One fine morning, 6:55am, while waiting for Charge Nurse to start our socially-distanced morning huddle, my well-read and whip-smart colleague, Sally, gave me a personalized book recommendation as we had been discussing the origins of life, evolution, and mitochondria for the past few minutes (and you thought all nurses did was gossip & play cards?) 

The Seven Daughters of Eve by Bryan Sykes, Sally said. Read it
What genre? I asked. Anthropology? Historical fiction? 
Yes, Sally said. 

Took me five months since I was reading 5-10 other books ranging from garbage to textbook, but Seven Daughters is a fascinating read that combines genetics and anthropology with fictional poetic license. 

We'd discussed previously that mitochondrial DNA (present in all of us) only passes from Mom's side because eggs delete mitochondrial DNA from sperm, so after a lot of sampling, including making "soup" from old toes, skull and teeth fragments to extract ancient DNA, human geneticist Bryan Sykes and his team were able to identify seven female ancestors who are our great, great, great,...great, grandmothers. He calls them daughters of Eve because there is a mitochondrial Eve all of us are descended from, a woman who lived in Africa about 150,000 – 200,000 years ago.

Incidentally, we're looking at statistical prevalence of mitochondrial genes in regional populations, which is not an indicator of race or ethnicity. Race is a social construct and not based on genes.

These, according to Sykes, are the seven daughters of Eve:


Ursula (Latin for she-bear): 45,000 years ago, clan of the first modern humans in Europe. Descendents all over Europe, esp. western Britain and Scandinavia. Also, Central, Western, & South Asia.
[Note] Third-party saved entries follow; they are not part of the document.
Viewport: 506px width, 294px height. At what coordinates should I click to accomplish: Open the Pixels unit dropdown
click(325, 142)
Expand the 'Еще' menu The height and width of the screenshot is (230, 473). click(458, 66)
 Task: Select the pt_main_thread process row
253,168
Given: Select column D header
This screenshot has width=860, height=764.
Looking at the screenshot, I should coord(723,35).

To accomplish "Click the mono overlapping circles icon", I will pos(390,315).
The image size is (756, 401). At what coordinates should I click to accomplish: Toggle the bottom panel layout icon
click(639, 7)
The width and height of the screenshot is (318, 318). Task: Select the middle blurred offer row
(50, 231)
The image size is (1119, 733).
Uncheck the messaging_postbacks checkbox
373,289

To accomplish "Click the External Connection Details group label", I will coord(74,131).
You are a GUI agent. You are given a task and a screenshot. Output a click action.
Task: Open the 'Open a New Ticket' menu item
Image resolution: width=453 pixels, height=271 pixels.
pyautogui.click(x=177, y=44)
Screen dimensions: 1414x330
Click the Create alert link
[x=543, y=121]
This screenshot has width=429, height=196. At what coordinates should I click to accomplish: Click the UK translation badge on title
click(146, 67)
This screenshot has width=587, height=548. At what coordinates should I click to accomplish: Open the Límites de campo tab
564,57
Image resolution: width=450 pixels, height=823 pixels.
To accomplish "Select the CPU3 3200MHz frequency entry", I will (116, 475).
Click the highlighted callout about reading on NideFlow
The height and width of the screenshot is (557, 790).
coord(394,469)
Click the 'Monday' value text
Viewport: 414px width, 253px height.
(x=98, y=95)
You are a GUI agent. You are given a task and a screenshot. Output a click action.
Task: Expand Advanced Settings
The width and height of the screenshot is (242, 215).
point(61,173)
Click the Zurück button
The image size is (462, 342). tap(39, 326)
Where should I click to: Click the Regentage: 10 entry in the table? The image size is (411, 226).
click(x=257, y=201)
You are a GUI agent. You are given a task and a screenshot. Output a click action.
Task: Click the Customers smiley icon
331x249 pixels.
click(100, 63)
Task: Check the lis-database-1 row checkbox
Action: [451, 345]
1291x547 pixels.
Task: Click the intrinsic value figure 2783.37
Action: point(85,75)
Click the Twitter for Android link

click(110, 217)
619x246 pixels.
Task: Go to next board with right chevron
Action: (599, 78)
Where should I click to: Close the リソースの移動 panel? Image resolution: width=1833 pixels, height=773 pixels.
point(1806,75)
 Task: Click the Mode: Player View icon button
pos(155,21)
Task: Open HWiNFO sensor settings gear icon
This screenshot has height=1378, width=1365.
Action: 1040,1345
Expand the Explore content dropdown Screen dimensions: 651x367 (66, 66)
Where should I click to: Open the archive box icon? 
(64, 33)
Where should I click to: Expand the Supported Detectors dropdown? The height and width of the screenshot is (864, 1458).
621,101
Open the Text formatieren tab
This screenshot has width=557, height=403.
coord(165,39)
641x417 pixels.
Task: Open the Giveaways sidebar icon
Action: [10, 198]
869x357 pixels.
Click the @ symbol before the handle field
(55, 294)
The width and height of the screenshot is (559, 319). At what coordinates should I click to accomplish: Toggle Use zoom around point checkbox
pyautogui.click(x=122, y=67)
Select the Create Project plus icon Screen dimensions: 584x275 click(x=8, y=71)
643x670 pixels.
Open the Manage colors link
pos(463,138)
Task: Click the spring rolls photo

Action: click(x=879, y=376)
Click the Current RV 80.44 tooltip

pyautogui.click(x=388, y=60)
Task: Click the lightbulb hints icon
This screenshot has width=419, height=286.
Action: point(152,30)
Xenia (Greek for hospitable):  25,000 years ago, second wave of modern humans in Europe prior to the coldest part of the last Ice Age. Descendents common in Eastern Europe & central Europe as far as France and Britain. Also includes Western Asia, North Africa, 1% of Native Americans.

Helena (Greek for light): largest European native clan, 20,000 years ago. Descendents widespread in Europe, esp. Basque people of northern Spain and southern France. Also: Siberia, Africa, Inner Asia.

Velda (Scandinavian for ruler): 17,000 years ago, descendents mainly in Western & Northern Europe, the Saami people of Finland and Northern Norway, and the Near East.

Tara (Gaelic for rocky hill): 17,000 years ago, descendents widely distributed throughout Southern and Western Europe, esp. Ireland and west Britain. Also: Near East.

Katrine (Greek for pure): 15,000 years ago, descendents in Italy, Central & Northern Europe, South and West Asia.

Jasmine (Persian for flower): only clan with origins outside Europe. 8,500 years ago, descendents include Middle East & 12% of Europeans. 

If you're curious which daughter of Eve your mitochondrial DNA came from, you can take a wild guess based on family history, and also there are tests for that. At least unlike 23 & Me, they don't make claims regarding "what" you are.

Reference:
Sykes, Bryan (2001), The Seven Daughters of Eve:The Science That Reveals Our Genetic Ancestry. New York: W. W. Norton.